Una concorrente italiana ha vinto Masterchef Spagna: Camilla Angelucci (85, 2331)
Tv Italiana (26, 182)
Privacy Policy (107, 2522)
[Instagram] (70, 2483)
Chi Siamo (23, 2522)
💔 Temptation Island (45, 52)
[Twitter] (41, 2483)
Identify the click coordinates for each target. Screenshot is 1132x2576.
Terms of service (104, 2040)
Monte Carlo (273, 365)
----
→ **Work to complete**:
Every line from the one containing "Privacy Policy (107, 2522)" through the end of the data must be repeated exactly, and no other line.

→ **Completed exercise**:
Privacy Policy (107, 2522)
[Instagram] (70, 2483)
Chi Siamo (23, 2522)
💔 Temptation Island (45, 52)
[Twitter] (41, 2483)
Identify the click coordinates for each target. Screenshot is 1132x2576.
Terms of service (104, 2040)
Monte Carlo (273, 365)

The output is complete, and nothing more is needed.